Objective
Copy out the rows below verbatim, beginning at the line containing "Tap the 2022 value 451,50 for Café" and ending at the line containing "pos(24,470)", both included.

Begin

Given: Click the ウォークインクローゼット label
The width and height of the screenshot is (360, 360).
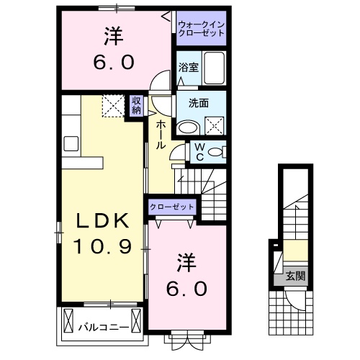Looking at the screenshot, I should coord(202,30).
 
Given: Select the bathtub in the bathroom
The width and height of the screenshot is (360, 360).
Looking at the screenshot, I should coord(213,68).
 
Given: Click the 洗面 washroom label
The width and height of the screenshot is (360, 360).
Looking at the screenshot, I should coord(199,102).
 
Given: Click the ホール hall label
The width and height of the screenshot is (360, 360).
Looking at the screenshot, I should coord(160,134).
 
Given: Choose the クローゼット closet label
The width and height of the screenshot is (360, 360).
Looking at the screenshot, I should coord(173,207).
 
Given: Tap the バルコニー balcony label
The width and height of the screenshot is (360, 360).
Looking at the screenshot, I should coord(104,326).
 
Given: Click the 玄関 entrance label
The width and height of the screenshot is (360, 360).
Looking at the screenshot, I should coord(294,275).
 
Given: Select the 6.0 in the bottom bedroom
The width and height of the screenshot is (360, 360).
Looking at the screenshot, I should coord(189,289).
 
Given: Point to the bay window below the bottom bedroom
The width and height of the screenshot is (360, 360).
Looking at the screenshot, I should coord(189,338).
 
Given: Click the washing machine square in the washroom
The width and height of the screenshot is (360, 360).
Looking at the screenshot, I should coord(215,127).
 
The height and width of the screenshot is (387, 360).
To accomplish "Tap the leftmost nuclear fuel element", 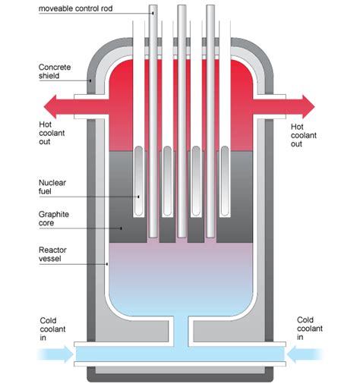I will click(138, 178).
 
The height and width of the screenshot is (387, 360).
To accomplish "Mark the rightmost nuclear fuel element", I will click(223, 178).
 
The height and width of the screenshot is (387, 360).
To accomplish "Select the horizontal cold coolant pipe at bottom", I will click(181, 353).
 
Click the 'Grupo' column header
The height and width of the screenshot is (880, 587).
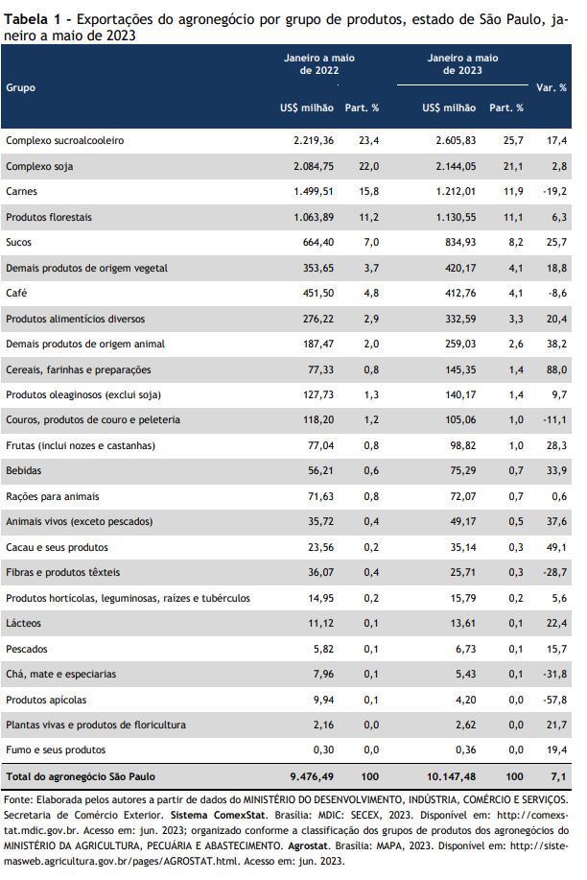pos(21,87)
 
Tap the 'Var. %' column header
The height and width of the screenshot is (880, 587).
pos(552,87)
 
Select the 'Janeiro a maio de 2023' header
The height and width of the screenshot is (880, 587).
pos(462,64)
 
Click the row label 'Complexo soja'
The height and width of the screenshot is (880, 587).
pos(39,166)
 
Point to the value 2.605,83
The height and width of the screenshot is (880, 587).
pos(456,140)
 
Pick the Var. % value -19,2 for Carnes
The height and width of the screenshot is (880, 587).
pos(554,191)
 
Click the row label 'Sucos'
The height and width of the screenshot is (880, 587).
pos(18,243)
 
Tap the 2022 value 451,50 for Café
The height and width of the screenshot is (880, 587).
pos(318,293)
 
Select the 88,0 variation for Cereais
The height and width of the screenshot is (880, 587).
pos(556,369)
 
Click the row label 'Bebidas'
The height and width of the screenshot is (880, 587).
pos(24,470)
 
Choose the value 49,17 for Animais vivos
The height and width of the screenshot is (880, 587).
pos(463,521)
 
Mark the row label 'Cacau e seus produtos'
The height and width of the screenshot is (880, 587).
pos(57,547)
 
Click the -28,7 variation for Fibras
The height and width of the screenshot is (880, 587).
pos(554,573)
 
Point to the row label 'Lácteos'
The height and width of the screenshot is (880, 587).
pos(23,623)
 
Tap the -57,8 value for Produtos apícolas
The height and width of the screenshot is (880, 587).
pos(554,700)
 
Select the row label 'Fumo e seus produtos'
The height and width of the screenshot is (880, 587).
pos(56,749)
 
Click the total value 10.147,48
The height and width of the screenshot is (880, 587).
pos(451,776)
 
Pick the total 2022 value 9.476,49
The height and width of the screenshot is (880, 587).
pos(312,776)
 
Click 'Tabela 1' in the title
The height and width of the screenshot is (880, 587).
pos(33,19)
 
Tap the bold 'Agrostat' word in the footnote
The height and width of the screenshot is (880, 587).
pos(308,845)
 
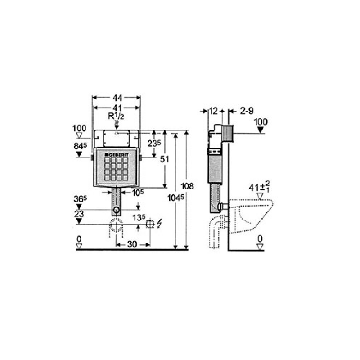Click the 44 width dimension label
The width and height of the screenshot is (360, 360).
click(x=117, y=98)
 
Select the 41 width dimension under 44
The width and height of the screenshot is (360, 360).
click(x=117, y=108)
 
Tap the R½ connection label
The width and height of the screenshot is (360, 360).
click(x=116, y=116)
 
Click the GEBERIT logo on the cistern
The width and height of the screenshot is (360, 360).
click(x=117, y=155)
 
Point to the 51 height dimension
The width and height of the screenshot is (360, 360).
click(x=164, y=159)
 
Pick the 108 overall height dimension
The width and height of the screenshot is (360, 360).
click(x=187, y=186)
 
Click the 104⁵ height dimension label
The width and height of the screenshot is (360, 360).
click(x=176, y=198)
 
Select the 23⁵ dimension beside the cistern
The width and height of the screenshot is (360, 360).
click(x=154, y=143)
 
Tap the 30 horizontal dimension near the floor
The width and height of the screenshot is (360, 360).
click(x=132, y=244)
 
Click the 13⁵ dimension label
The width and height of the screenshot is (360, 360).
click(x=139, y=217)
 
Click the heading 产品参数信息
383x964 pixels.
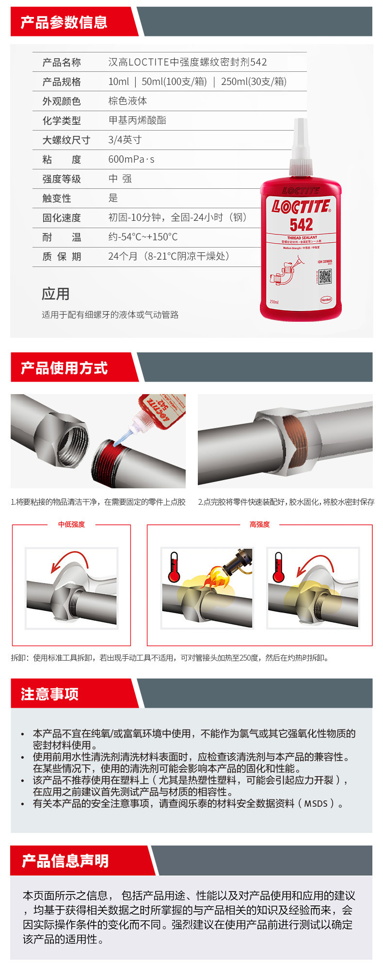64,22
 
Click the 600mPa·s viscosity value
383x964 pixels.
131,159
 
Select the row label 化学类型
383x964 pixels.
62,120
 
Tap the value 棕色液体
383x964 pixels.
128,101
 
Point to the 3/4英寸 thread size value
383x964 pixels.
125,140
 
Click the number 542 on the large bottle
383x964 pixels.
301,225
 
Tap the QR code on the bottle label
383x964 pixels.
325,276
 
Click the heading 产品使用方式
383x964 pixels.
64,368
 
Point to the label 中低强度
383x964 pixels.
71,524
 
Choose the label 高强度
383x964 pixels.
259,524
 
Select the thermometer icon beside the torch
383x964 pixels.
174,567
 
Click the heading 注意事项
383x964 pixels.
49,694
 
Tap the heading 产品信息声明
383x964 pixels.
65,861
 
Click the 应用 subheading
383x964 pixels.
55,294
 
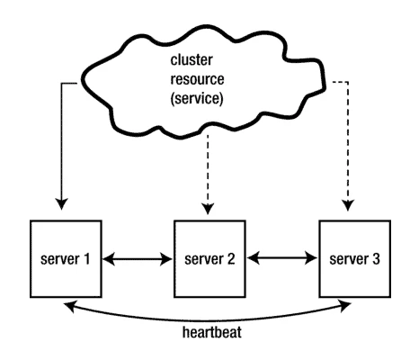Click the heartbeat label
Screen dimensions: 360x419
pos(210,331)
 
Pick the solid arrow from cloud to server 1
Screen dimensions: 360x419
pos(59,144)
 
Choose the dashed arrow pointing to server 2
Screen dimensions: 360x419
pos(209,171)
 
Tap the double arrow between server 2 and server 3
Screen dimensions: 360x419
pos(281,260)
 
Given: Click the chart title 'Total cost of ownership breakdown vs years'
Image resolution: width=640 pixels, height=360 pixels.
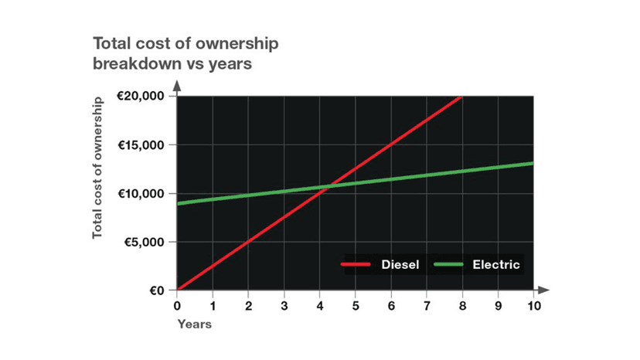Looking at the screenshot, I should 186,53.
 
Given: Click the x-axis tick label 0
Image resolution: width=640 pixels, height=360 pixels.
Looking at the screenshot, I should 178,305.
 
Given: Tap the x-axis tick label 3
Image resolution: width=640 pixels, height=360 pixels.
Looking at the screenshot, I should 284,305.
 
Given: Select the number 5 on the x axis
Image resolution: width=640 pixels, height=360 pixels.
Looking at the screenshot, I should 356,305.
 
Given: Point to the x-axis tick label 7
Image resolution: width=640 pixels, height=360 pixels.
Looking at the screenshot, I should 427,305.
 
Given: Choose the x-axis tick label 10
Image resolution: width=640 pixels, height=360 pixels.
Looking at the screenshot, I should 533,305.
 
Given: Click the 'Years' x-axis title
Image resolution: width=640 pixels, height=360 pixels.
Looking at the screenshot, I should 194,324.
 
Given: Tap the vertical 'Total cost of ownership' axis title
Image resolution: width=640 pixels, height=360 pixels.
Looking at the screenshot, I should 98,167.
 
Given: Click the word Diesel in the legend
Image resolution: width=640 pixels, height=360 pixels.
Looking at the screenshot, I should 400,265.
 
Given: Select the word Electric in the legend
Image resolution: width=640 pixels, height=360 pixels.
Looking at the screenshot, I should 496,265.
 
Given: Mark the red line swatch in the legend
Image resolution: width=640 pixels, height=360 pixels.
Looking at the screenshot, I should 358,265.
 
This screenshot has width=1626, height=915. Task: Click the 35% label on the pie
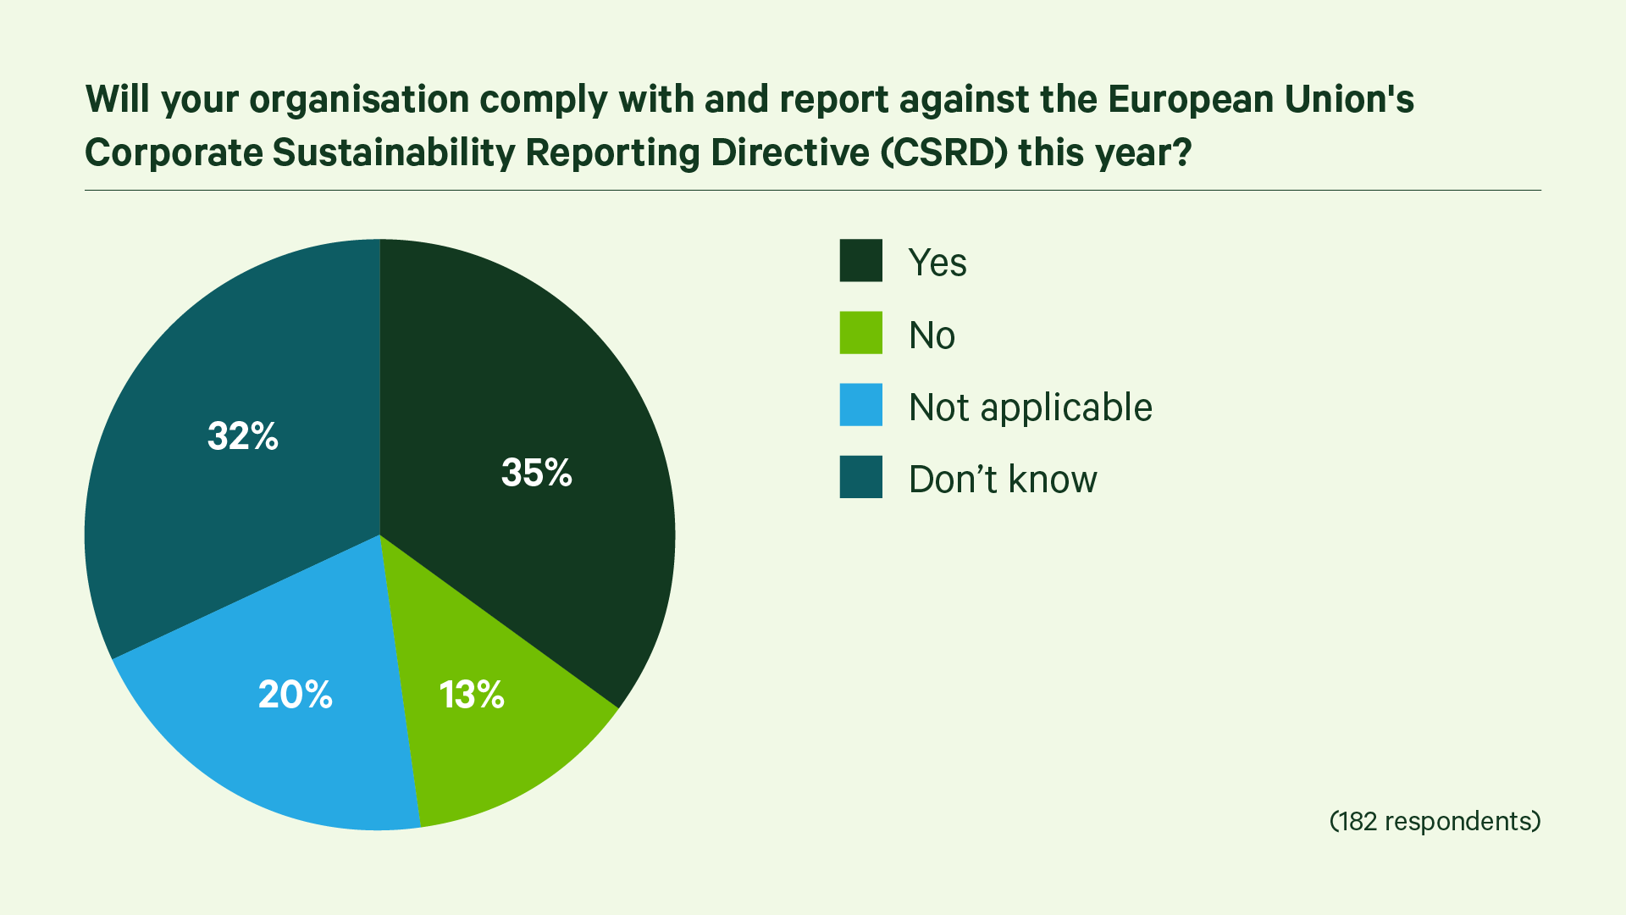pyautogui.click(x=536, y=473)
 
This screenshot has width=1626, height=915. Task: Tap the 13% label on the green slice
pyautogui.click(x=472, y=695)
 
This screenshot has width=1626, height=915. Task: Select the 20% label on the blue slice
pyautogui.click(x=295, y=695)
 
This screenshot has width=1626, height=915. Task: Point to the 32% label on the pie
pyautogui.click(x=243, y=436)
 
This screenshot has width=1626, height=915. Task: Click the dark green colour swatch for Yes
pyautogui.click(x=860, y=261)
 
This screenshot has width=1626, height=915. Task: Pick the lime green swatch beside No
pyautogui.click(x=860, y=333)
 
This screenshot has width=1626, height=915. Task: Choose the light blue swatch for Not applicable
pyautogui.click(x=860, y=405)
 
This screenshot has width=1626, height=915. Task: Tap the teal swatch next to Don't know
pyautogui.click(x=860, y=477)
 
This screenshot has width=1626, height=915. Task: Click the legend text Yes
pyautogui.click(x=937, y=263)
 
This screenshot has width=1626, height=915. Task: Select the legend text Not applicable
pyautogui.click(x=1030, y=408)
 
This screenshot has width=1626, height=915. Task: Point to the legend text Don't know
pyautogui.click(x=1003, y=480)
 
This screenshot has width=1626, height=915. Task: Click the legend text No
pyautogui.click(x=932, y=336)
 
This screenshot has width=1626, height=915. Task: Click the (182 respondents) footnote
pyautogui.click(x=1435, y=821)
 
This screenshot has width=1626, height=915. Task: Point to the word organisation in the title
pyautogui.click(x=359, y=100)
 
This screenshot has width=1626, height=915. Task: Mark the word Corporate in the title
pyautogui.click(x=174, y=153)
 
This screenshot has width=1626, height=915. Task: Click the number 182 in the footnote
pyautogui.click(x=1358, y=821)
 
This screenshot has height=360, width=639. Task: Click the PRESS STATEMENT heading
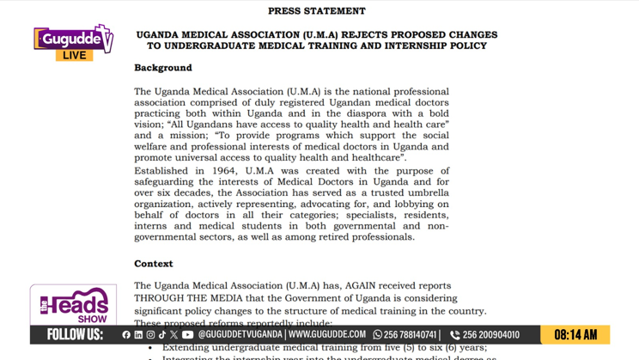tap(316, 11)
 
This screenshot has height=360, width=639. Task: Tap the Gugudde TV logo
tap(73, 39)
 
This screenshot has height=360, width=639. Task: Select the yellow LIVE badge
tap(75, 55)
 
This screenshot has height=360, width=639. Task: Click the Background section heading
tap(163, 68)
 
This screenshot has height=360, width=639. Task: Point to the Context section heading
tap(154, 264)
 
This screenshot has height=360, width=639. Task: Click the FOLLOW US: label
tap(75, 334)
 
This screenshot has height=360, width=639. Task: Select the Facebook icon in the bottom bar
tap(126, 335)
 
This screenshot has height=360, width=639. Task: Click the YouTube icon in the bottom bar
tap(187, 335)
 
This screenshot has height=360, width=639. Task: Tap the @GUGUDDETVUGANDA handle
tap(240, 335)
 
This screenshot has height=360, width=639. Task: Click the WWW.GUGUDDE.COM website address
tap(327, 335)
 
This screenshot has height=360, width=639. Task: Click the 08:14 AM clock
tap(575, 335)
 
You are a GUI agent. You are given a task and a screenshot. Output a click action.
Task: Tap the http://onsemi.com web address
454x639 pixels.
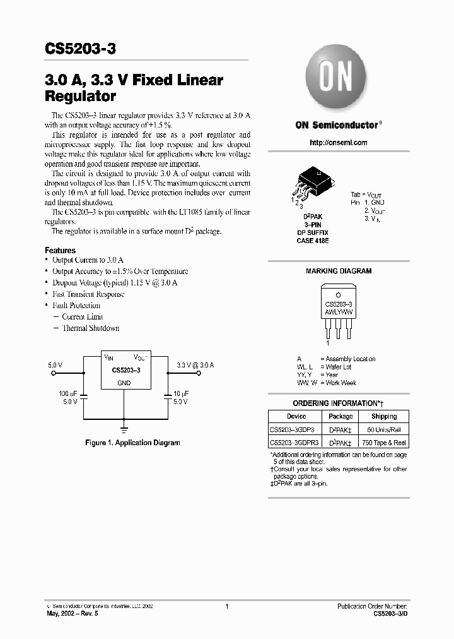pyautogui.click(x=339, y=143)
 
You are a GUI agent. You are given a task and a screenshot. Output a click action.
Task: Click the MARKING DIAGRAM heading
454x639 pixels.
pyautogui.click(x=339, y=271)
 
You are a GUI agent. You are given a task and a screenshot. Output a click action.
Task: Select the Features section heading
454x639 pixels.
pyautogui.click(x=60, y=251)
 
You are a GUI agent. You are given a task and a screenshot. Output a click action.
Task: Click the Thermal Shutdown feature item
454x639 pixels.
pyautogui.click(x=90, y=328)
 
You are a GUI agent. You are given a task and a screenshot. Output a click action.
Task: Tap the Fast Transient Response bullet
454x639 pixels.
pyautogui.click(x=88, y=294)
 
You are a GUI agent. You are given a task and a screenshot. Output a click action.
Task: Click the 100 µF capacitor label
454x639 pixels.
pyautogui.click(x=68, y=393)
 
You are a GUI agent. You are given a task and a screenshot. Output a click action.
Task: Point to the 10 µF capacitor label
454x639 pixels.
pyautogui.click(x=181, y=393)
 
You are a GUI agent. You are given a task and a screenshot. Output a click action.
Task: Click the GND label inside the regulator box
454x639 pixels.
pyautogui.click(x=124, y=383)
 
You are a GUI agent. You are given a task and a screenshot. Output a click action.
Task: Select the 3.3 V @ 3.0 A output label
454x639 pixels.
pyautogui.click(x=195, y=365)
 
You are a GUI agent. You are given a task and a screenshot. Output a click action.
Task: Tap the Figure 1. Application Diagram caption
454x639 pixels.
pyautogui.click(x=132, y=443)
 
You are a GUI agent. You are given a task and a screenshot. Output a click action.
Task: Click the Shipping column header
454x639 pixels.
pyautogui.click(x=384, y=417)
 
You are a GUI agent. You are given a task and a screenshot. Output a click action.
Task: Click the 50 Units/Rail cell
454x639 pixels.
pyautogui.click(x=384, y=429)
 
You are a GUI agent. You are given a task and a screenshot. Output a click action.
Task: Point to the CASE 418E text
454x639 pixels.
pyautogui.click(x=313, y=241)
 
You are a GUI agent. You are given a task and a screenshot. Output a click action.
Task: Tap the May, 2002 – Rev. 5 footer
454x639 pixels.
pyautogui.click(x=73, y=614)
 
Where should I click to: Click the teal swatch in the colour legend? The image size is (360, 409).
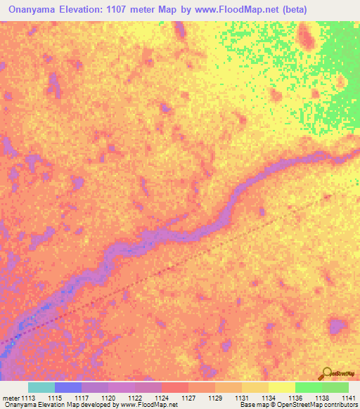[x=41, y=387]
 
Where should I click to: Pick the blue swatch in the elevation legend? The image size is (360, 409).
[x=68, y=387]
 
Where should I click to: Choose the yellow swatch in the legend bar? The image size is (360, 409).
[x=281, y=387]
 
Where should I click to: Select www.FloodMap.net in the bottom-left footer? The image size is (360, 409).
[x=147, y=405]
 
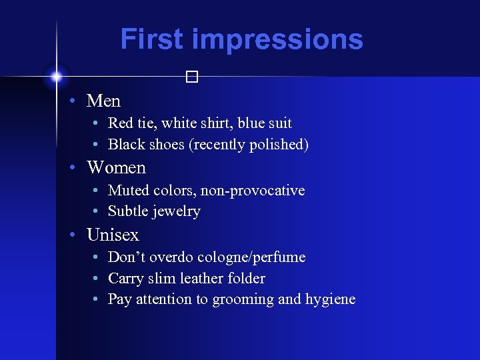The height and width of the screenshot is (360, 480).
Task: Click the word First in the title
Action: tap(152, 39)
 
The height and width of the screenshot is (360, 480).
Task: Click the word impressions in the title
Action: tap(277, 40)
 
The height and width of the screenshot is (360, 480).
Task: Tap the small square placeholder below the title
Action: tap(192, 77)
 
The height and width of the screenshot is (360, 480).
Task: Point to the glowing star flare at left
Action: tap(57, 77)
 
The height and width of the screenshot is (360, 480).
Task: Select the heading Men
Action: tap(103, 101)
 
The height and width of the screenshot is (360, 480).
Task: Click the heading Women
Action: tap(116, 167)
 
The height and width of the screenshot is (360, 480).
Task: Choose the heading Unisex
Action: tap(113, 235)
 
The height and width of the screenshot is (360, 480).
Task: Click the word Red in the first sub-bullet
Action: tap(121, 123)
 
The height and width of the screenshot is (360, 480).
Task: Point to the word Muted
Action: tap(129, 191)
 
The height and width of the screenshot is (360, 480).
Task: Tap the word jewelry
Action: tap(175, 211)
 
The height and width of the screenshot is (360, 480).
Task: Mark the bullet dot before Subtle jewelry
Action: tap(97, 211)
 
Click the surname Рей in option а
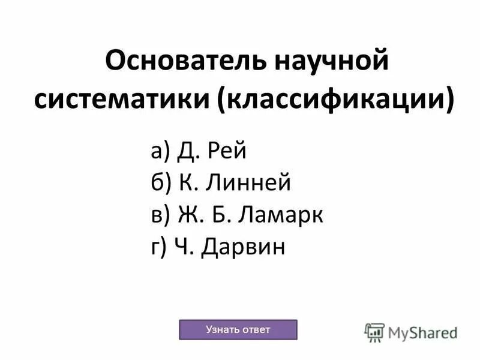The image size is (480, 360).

End

Completed task
Tap the 2022 value 451,50 for Café
The height and width of the screenshot is (880, 587).
pos(318,293)
 
Select the 88,0 variation for Cereais
The height and width of the screenshot is (880, 587).
pos(556,369)
 
Click the row label 'Bebidas'
The height and width of the screenshot is (880, 587).
pos(24,470)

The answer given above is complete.